Monday, July 28, 2008

RING IN NEW PENSION SCHEME

After winning the trust vote, finance minister P Chidambaram had said the government would push ahead with financial sector reforms. Presumably, this would include key economic legislation encompassing insurance and pensions. On the PFRDA Bill, the government has covered a lot of ground having incorporated some suggestions put forward by a parliamentary committee.

That should address the concerns of lawmakers. Yet, there are issues that must be addressed or at least debated before the legislation is approved. All subscribers to the New Pension Scheme, now mandatory for central government employees who joined service on or after January 1, 2004, have to reckon with a differential tax treatment. In the current tax regime, while contributions to the pensions scheme and earnings are tax exempt, the proceeds are taxed at the applicable personal income tax rate. In vogue in many other mature economies, this is also in line with the exempt exempt tax (EET) method advocated by an expert committee.
This may be a desirable approach. But it overlooks some facts. Comparable long-term social security schemes such as the Employees Provident Fund, Public Provident Fund and the General Provident Fund enjoy a beneficial tax treatment — contribution, earnings and maturity proceeds are tax exempt. It seems discriminatory as it is skewed in favour of the organised sector.

The NPS is designed to bring into its fold not just government staff but lakhs of workers including the self-employed.
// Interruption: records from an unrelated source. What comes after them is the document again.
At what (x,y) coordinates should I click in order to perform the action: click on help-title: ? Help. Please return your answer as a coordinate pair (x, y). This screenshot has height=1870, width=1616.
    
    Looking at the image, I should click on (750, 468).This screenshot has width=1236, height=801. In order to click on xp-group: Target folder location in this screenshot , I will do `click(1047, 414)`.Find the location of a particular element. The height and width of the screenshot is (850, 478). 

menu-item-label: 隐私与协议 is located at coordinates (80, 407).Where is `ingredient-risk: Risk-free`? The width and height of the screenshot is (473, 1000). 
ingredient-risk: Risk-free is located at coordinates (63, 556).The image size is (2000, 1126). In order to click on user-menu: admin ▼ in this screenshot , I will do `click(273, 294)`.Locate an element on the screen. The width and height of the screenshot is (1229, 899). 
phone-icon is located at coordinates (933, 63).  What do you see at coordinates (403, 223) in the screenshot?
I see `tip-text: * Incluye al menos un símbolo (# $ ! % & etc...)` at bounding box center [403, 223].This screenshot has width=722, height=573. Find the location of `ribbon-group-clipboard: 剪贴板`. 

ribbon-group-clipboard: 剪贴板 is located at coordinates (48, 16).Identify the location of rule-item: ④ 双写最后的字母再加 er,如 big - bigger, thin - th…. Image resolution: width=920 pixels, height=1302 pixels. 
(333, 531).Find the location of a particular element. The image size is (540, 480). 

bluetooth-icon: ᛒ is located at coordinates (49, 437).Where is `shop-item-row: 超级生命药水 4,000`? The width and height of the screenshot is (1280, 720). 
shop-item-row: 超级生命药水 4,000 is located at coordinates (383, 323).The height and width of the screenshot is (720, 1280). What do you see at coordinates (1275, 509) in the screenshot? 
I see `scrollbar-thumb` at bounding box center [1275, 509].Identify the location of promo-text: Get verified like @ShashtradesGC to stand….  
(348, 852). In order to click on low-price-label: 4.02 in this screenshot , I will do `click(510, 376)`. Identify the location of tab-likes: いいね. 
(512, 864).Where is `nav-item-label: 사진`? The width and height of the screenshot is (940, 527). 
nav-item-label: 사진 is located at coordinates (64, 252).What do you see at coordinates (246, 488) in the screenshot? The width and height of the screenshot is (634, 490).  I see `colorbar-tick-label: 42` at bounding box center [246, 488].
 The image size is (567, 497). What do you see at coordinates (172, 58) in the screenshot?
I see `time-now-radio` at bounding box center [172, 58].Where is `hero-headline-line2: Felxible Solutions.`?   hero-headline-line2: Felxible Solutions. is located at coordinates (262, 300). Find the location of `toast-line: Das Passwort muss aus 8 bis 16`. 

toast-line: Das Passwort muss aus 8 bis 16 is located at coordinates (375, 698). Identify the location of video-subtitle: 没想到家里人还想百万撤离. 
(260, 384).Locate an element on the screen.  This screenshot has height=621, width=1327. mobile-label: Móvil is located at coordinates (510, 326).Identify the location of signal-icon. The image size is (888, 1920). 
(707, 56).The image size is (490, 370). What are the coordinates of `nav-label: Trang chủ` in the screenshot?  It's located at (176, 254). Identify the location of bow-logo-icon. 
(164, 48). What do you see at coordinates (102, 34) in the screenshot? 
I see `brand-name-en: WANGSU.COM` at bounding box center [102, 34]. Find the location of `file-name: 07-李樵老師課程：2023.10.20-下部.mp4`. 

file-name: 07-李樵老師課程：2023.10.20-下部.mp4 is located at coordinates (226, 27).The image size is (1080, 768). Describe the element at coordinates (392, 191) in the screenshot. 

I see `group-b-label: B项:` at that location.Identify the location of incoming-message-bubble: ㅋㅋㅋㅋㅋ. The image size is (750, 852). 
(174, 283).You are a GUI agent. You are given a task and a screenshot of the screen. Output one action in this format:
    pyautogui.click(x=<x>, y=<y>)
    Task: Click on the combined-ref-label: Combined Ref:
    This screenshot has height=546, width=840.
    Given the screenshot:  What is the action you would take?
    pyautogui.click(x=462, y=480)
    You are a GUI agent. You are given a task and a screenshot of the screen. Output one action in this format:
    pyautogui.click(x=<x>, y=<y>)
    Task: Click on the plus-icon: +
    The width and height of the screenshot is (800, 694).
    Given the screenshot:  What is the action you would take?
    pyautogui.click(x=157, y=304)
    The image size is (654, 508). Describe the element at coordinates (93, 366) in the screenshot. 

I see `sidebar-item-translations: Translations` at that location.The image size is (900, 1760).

While providing retirement incomes to a large section of the population is the goal of the scheme, there is the promise of savings flows, which once the NPS gains traction, could fuel the capital needs of industry and infrastructure providers.

It is well known tax treatment drives the behaviour of investors and other financial product providers. In an environment where stocks held for just one year are exempt from long-term capital gains tax, it would be harsh to penalise those trying to build an egg nest. The government has two choices: ensure parity of tax treatment for all long-term social security schemes, or introduce EET across savings products.